# Farben der USE-Flags bei der emerge-Anzeige ändern [SOLVED]

## Psycho Dad

Hallo,

Neu hinzugekommene USE-Flags bei "emerge -pv Paketname" werden ja in neueren Portage-Versionen in gelb angezeigt.

Leider habe ich Schwierigkeiten, das gelb auf meinem Bildschirm zu erkennen.

Klar kann man mit --nocolor alle Farben deaktivieren, das will ich aber auch nicht.

Gibt es vielleicht eine Möglichkeit die Farben zu ändern?Last edited by Psycho Dad on Tue Sep 19, 2006 7:59 am; edited 2 times in total

----------

## psyqil

$EDITOR $(which emerge), Zeile 1348 bei portage-2.1.1.

----------

## l3u

 *Quote:*   

> Leider habe ich Schwierigkeiten, das gelb auf meinem Bildschirm zu erkennen

 

Eine Konsole hat auch als Hintergrundfarbe Schwarz zu haben und nicht Weiß ;-)

----------

## Klaus Meier

 *Libby wrote:*   

>  *Quote:*   Leider habe ich Schwierigkeiten, das gelb auf meinem Bildschirm zu erkennen 
> 
> Eine Konsole hat auch als Hintergrundfarbe Schwarz zu haben und nicht Weiß 

 

Stimmt, ändere ich sowohl bei Gnome als auch bei KDE als erstes.
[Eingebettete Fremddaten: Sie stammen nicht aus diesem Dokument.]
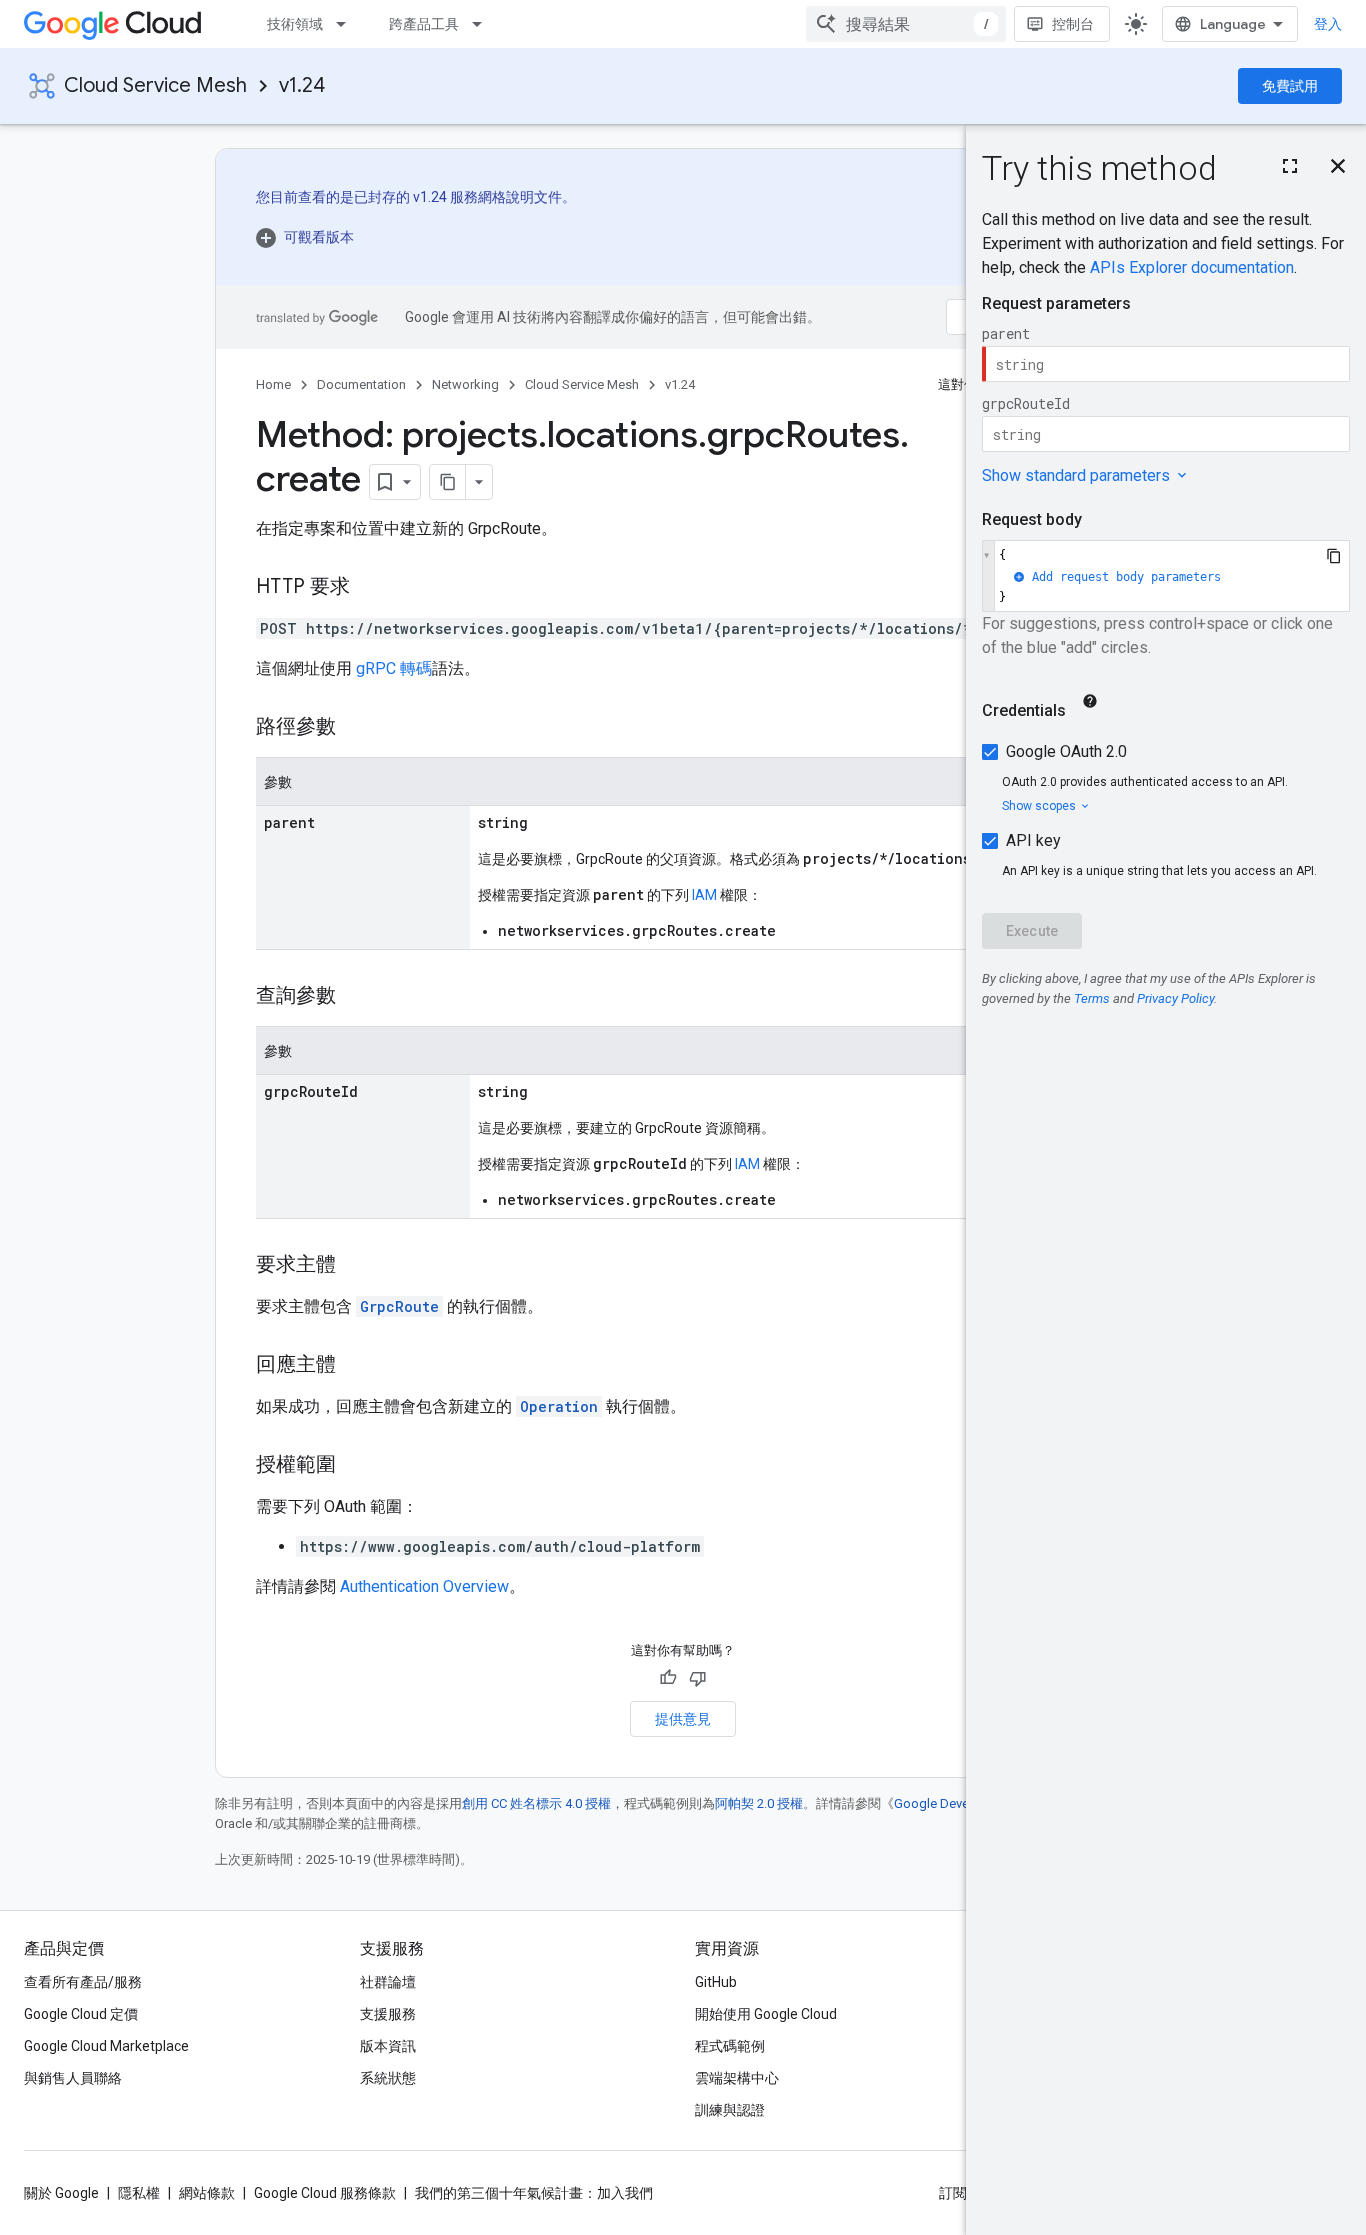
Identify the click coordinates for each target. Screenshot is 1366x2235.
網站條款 (207, 2193)
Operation (559, 1406)
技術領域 (295, 24)
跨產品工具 (424, 24)
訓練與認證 (730, 2110)
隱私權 (139, 2193)
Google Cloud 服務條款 (325, 2193)
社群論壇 (388, 1982)
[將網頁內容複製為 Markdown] (448, 482)
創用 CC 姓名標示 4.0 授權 (536, 1803)
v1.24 (302, 85)
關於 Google (61, 2193)
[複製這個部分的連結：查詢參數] (356, 997)
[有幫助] (668, 1678)
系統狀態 (388, 2078)
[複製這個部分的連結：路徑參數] (356, 728)
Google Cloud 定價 (81, 2014)
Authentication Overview (424, 1586)
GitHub (716, 1982)
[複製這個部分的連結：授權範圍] (356, 1466)
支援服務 (388, 2014)
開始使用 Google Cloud (766, 2014)
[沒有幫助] (698, 1678)
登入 (1328, 24)
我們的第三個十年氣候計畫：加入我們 (534, 2193)
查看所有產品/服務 (83, 1982)
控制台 (1073, 24)
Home (273, 384)
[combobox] (906, 24)
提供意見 (683, 1719)
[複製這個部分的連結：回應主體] (356, 1366)
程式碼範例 (730, 2046)
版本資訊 (388, 2046)
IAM (704, 895)
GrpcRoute (399, 1306)
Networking (465, 384)
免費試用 (1290, 86)
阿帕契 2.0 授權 (759, 1803)
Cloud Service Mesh (155, 85)
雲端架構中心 (737, 2078)
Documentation (361, 384)
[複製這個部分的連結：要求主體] (356, 1266)
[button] (416, 237)
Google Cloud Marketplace (106, 2046)
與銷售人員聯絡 (73, 2078)
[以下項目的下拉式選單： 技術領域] (347, 24)
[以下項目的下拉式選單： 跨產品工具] (483, 24)
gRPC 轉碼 (394, 668)
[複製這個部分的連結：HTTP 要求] (370, 588)
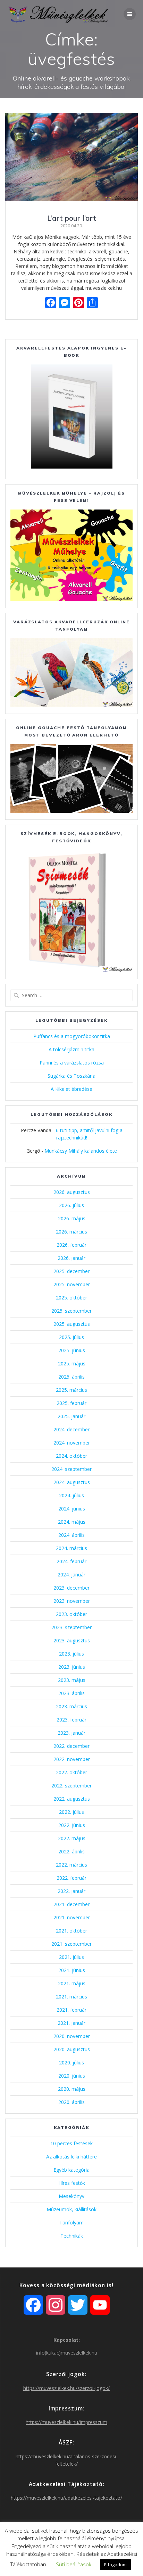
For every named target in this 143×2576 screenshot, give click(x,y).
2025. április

Die Grundeinstellungen sind unbrauchbar. Grün auf schwarz, da kommt altes IBM-Feeling auf.

----------

## Psycho Dad

Wenn die Portage-Entwickler weißen Konsolenhintergrund hätten, hätten sie bestimmt nicht dieses gelb genommen.

Jedenfalls konnt ich, wie vorgeschlagen, durch Editieren der /usr/bin/emerge die Farben ändern.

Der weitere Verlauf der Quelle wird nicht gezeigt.